La segunda gran lección de Octubre es la necesidad de un partido para dirigir la revolución. Ahora que está tan de moda el culto a los movimientos asamblearios, el fervor por lo espontáneo y el rechazo de los partidos políticos, hay que recordar a todos estos profetas y corifeos de la “nueva izquierda” y “posmodernos” que la organización y la dirección políticas son imprescindibles en cualquier proceso revolucionario. Sin el partido bolchevique, basado en el centralismo democrático y en la teoría marxista, no habría sido posible la revolución rusa. Fueron los bolcheviques los que en el complejo proceso político y social que transcurre entre febrero y octubre de 1917 trazaron la táctica correcta que llevó a la toma del Palacio de Invierno. La situación revolucionaria que había en Rusia se transformó en revolución triunfante gracias a la dirección política de los bolcheviques, que supieron conducir a las masas en la dirección correcta. A los que tanto se entusiasman con las formas de organización popular desde abajo, por la base, no estará de más recordarles que los soviets se convirtieron en una pieza fundamental de la revolución cuando los bolcheviques alcanzaron en ellos la mayoría.

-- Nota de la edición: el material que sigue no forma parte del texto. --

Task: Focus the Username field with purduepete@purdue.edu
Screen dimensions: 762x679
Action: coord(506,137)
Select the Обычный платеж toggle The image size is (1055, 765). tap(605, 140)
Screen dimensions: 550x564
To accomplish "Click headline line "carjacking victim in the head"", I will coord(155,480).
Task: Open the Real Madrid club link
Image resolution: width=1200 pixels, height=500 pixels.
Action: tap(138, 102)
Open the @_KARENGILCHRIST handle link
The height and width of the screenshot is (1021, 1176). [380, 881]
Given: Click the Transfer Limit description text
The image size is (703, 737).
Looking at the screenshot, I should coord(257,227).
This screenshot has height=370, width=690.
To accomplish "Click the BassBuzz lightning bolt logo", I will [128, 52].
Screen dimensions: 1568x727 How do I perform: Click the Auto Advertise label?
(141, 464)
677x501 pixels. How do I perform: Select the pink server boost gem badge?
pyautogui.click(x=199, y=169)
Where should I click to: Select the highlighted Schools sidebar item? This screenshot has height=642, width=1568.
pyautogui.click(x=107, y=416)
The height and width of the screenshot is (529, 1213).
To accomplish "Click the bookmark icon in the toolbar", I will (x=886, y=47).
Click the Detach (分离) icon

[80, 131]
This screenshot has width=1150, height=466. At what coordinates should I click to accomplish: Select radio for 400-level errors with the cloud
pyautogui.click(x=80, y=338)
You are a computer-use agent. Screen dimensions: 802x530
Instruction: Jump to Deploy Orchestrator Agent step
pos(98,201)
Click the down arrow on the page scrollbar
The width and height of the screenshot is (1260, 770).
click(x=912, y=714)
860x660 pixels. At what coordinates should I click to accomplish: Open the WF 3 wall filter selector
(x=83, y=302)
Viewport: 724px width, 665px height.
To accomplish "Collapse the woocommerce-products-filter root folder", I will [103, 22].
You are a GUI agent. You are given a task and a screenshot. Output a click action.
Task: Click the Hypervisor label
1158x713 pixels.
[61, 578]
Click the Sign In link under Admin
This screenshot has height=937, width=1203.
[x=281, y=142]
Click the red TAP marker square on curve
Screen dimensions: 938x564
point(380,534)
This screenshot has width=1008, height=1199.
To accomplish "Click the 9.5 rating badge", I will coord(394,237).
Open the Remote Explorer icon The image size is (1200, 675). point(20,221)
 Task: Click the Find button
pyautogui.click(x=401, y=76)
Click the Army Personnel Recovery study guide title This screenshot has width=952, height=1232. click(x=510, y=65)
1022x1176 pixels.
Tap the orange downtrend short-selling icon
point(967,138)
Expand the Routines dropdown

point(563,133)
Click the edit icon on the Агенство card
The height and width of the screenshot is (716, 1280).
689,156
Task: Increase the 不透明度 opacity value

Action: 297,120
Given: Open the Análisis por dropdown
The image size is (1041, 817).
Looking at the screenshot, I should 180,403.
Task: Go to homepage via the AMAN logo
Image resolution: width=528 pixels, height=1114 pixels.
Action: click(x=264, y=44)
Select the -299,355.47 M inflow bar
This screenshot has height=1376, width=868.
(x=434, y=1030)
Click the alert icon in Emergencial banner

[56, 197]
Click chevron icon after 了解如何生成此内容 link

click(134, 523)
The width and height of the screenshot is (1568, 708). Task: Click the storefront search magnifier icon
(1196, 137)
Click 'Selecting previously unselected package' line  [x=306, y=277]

En tercer lugar, Octubre nos enseña que las situaciones revolucionarias son las que ponen a cada uno en su sitio, tanto a partidos como a dirigentes. Es en esos momentos cuando las fuerzas políticas se definen verdaderamente y sale a la luz su verdadero carácter de clase. Los mencheviques y la mayoría de los socialistas revolucionarios demostraron en la práctica que tras su fraseología revolucionaria se escondía una posición hostil a la revolución socialista y favorable a la burguesía. No fue una casualidad que los bolcheviques tomaran el poder en Rusia. Era un partido proletario que, con Lenin a la cabeza, a lo largo de los años había combatido resueltamente las desviaciones ideológicas que afloraban en la dirección. Sin eses combate ideológico, que mantuvo al partido en una línea marxista, los bolcheviques hubieran fracasado en las tumultuosas aguas del año 1917.
La cuarta lección es la que nos enseña que sin una teoría revolucionaria no hay posibilidad de revolución. Y esa teoría existe, es el marxismo-leninismo, cuyos principios fundamentales siguen vigentes, no son una pieza de museo. Las aportaciones teóricas de Marx y Lenin son la herramienta que permite orientarnos en este mundo caracterizado por el ascenso del fascismo y la creciente rivalidad entre potencias imperialistas.
Entre tanta confusión ideológica, el auge del irracionalismo y la desorientación política, la revolución bolchevique sigue aportándonos unas enseñanzas imprescindibles para trazar el camino que nos conduzca al triunfo del socialismo.